Он пройдет сквозь бессонные ночи, проведенные у самолетов, готовых взлететь по первому слову командира, будет жить в блиндажах, затопленных болотной водой, трястись в грузовиках по фашинным фронтовым дорогам. Глаза его привыкнут к свету коптилок, карбидных ламп и фонарей «летучая мышь» и к фейерверкам трассирующих пуль. Он будет летать и стрелять по самолетам врага, и гореть в воздухе, и падать, пока не раскроется парашют, и ночами пробираться к своим. Все будет!..

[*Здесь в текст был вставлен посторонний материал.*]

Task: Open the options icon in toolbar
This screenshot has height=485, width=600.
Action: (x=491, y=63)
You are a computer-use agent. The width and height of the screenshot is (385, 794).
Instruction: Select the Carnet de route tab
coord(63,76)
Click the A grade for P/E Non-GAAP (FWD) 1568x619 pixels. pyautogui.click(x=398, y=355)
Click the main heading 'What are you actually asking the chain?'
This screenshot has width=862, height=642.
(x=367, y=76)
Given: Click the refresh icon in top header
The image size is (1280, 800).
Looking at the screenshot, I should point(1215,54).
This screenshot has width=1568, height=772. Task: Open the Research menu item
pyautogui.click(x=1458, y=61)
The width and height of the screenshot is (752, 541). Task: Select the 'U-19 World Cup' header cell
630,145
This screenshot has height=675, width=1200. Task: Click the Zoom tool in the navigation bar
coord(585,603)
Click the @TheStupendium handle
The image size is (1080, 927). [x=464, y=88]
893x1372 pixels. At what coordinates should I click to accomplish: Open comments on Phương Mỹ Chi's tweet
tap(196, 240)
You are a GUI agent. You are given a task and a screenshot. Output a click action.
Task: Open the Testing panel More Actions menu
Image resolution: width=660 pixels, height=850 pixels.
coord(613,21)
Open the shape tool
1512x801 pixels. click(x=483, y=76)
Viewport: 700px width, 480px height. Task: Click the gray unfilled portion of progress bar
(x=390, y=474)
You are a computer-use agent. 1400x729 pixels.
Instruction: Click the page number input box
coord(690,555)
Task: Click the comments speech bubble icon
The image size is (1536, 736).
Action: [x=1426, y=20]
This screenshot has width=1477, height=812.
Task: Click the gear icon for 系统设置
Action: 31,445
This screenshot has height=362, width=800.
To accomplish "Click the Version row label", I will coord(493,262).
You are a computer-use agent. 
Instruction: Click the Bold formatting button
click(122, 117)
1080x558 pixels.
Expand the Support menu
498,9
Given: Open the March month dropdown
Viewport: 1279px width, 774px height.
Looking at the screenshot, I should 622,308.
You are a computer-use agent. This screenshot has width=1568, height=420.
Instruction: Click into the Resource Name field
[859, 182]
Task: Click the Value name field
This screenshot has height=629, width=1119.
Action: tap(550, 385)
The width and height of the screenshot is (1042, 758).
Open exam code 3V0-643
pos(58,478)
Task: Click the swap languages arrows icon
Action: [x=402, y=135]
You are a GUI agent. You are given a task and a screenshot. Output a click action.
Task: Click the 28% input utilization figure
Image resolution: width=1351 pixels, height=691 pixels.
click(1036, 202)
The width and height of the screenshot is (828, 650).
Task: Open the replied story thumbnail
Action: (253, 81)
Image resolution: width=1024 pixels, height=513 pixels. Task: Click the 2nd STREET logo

Но тогда он сидел на пароходной палубе и не знал, как много еще испытаний приготовила ему жизнь, не знал, что он найдет и снова, теперь уже, казалось, навсегда, потеряет Олю. Потому что сгоревшие в воздухе не воскресают.

Он примирился с мыслью, что Оли нет на свете, я никогда не поверил бы в то, что она жива, если бы два часа назад не увидел бы ее лица на странице старого, случайно попавшегося ему журнала «Луч».

И он понял, что никогда за все эти долгие годы не забывал ее, как не забыл времени, когда летал. Ему только казалось, что он мог забыть.

И вдруг ему пришла в голову мысль: его вина в том, что он до сих пор не разыскивал Олю, что все эти годы они не были вместе.